Invece 9 settimane e 1/2 non soltanto ha bruciato con più ingegno di quanto si sia disposti ad ammettere segni e specificità sessuali all’epoca imperanti e osannati, ma ha utilizzato con intelligenza sopraffina desideri e aspirazioni del pubblico – anche in termini puramente di genere – per configurare un universo a cui quello stesso pubblico non aspirava di certo. Il film di Lyne (e non c’è alcun Flashdance che tenga) pare celebrare gli stereotipi femminili e maschili di quel tempo quando invece li massacra.
La donna bellissima, libera delle proprie scelte e acculturata, e l’uomo sicuro di sé, ricco, rude ma non troppo e tenebroso, finiscono entrambi nel tritacarne di un macchinario filmico che si serve del mélo erotico per strappargli letteralmente i vestiti, e insieme la sicurezza e l’identità. Il tonfo nell’abisso con cui si chiude 9 settimane e 1/2 è il doveroso epilogo di un racconto nero e pessimistico del quale non c’è da meravigliarsi se si ricordano soltanto le sequenze del frigorifero o dello spogliarello, o tutt’al più quelle della back-alley o delle diapositive: sono le escrescenze giustamente mnemoniche alle quali lo spettatore generalista dell’epoca poteva e doveva aggrapparsi, mentre il resto del film, sommessamente ma non leggermente, si occupava di sgretolare quei simboli fortissimamente voluti da un bisogno istituzionale assoluto.
Non soltanto, dunque, la coppia o l’amore, ma, più nel dettaglio, la femminilità, che si impantanava da sola nella sua ansia d’indipendenza, finendo con un pugno di mosche in mano, e il machismo, che flirtava con una virilità appariscente per mascherare la totale insicurezza dei sentimenti e del proprio fisico.
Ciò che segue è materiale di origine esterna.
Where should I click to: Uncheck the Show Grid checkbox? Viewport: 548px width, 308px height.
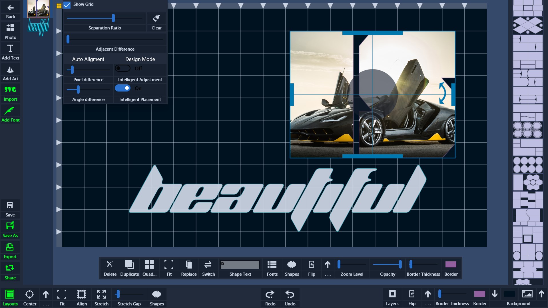(67, 5)
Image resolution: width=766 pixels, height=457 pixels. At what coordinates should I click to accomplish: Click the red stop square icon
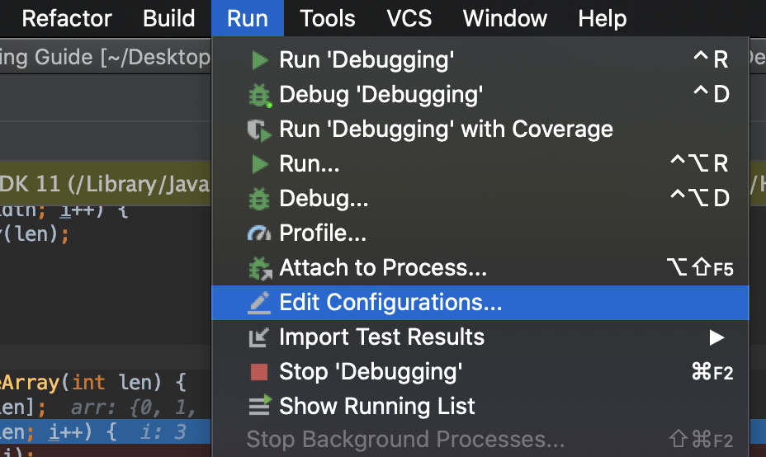[x=259, y=372]
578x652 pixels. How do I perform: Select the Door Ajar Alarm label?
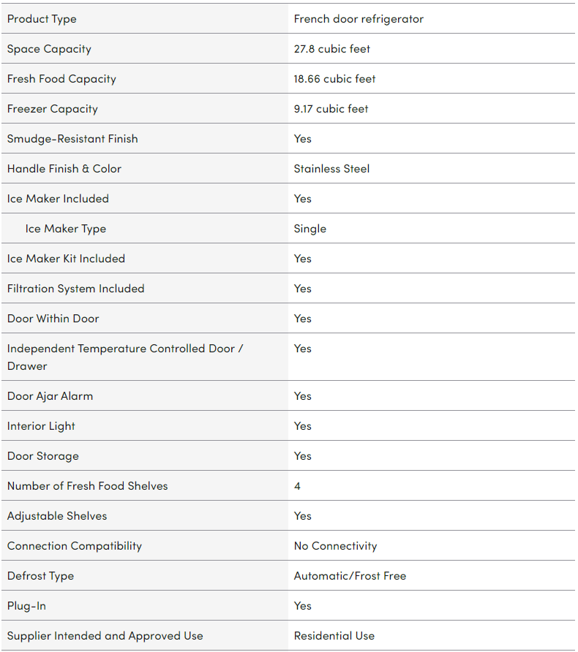click(50, 396)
Altro che immagini sessuali da sognare: l’Elizabeth di Kim Basinger e il John (nome “qualunque” non casuale) di Mickey Rourke erano i portavoce dello sgretolamento dei ruoli.
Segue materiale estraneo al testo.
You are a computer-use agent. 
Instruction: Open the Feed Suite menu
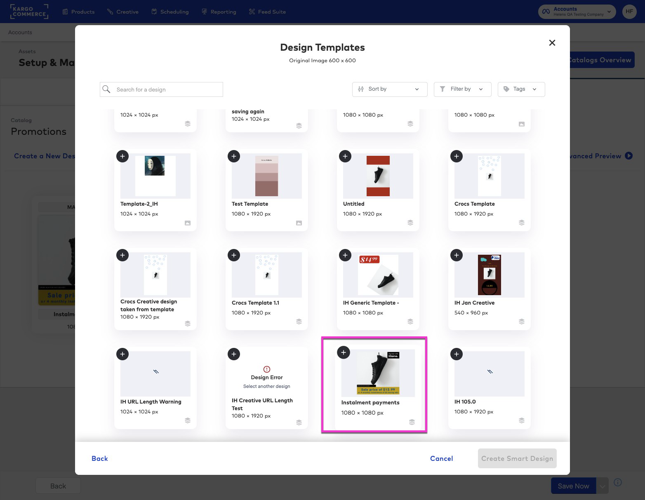(x=267, y=12)
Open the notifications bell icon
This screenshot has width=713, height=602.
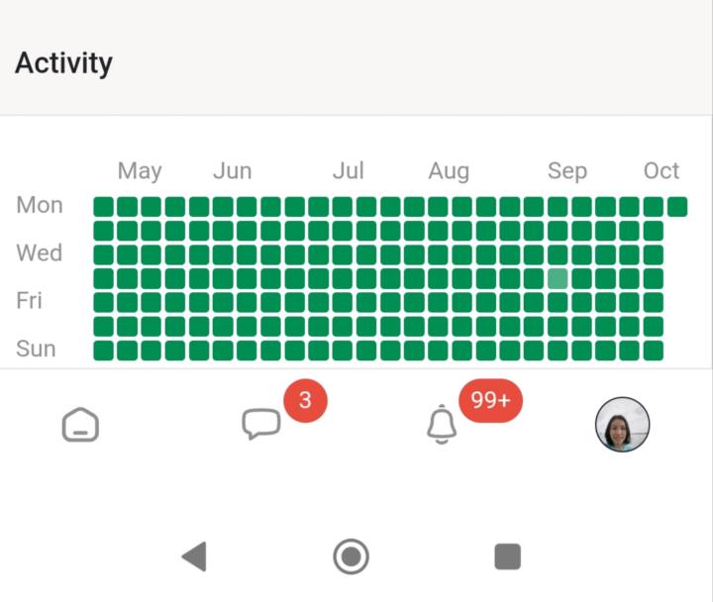tap(442, 426)
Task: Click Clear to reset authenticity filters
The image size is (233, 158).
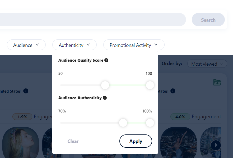Action: [73, 141]
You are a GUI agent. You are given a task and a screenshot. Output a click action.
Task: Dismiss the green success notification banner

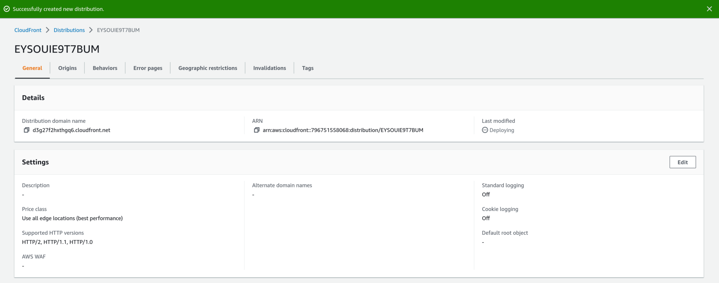709,9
Ci sono cascate le femministe, insorte per l’apparente sottomissione della donna al maschio dominante (con la sequenza a carponi nell’ufficio come prova schiacciante), e ci sono cascati gli uomini in alto appetito erotico, identificandosi nell’uomo che non deve chiedere mai. E c’è cascato prevedibilmente il mercato cinematografico mondiale coevo e di poco successivo, che non ha capito niente, e si è lasciato irretire dai giochi morbosi di Elizabeth e John, dai controluce e dalle fragole, dal miele sulle gambe e dal cubetto di ghiaccio sui capezzoli. Ammesso ma non concesso che tali espedienti erotici siano delle perversioni, il cinema all’indomani di 9 settimane e 1/2 ha pensato bene di intraprendere un viaggio sudato nei meandri di corpi prestati alla ginnastica. L’amplesso diventa posa da cartolina, gli scenari si allargano sovente a panorami esotici, e l’ideologia non va più in là delle sofferenze d’amore in nome del richiamo impellente della carne. Del film di Adrian Lyne le cose importanti da mantenere sono la numerazione del titolo e la figura del maschio ombroso.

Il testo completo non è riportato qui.